--- Dataset content ---
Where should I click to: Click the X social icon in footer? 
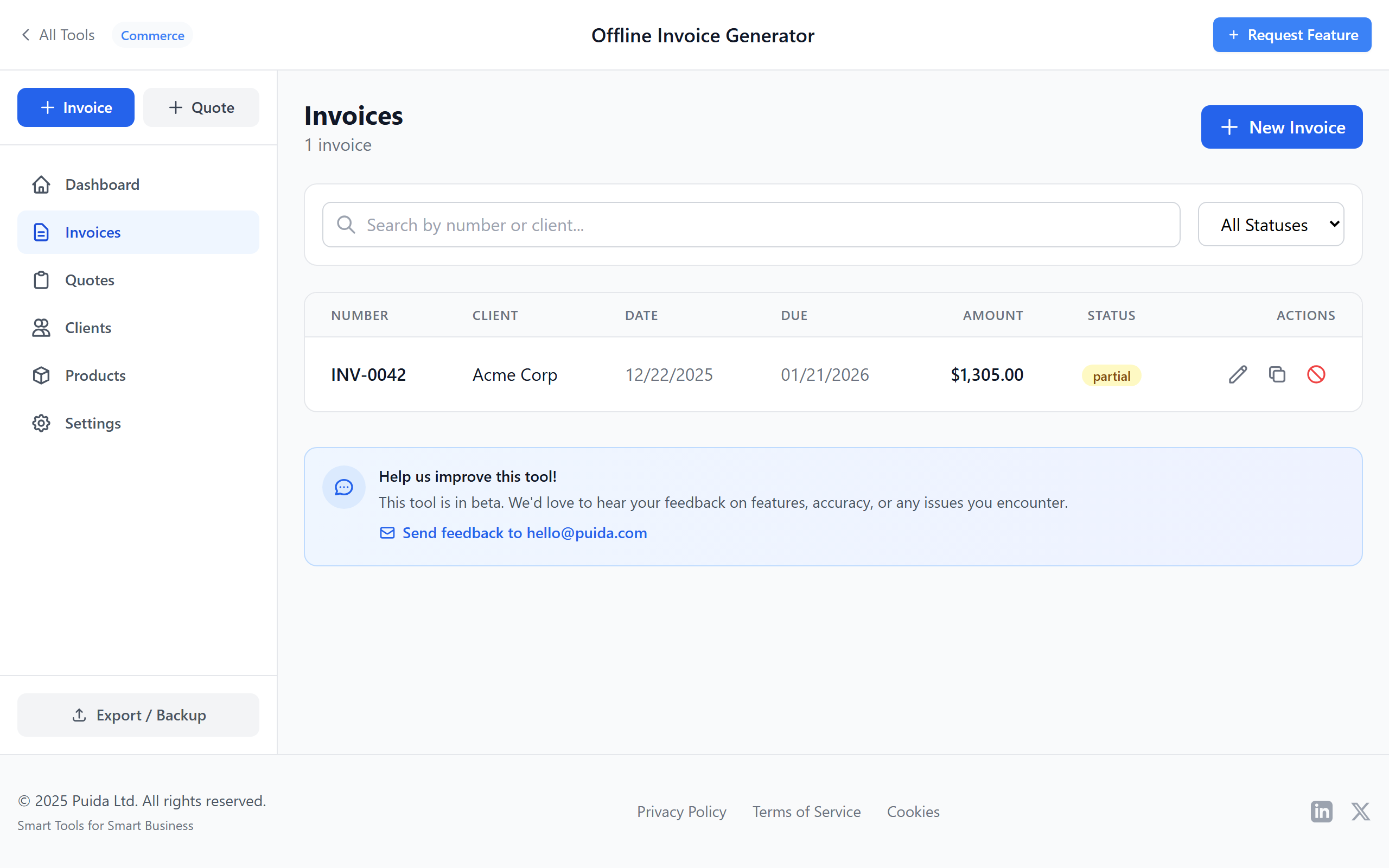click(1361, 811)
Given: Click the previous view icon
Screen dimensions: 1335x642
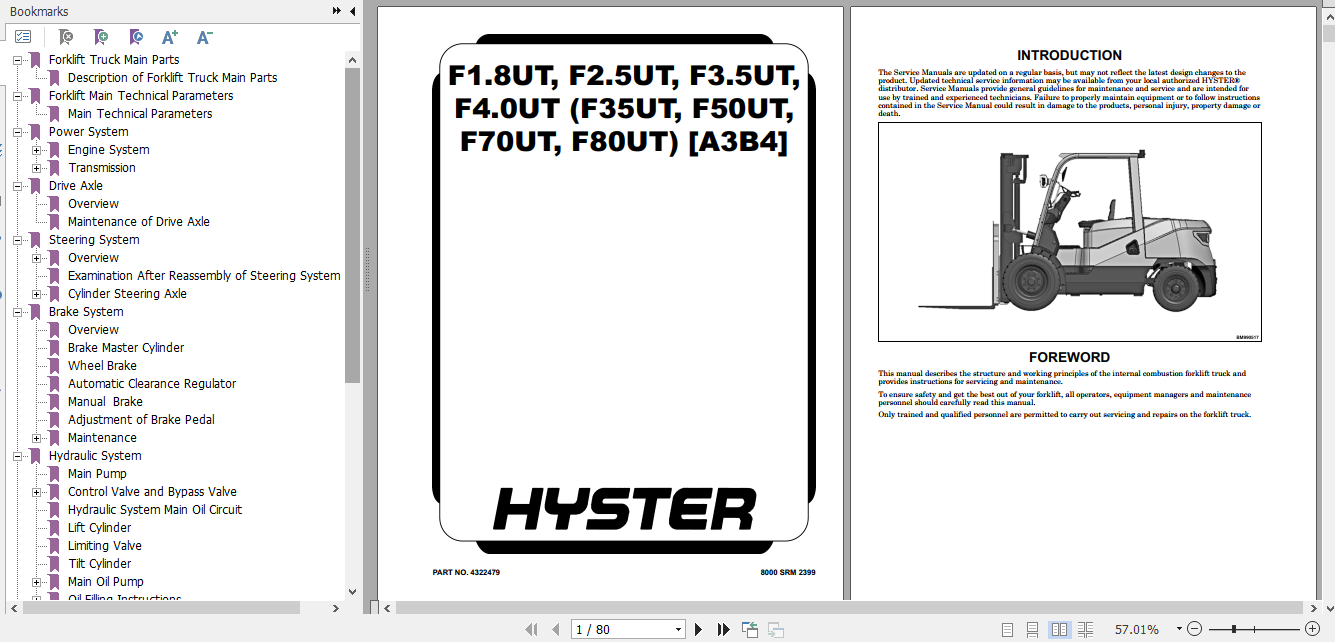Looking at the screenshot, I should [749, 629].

--- Set problem ---
Copy the text lines of every entry above word for word, and leave out the pictures.

--- Written answer ---
Where should I click to: Click the X social icon in footer? 
click(1361, 811)
Given: Click the previous view icon
Screen dimensions: 1335x642
Looking at the screenshot, I should [749, 629].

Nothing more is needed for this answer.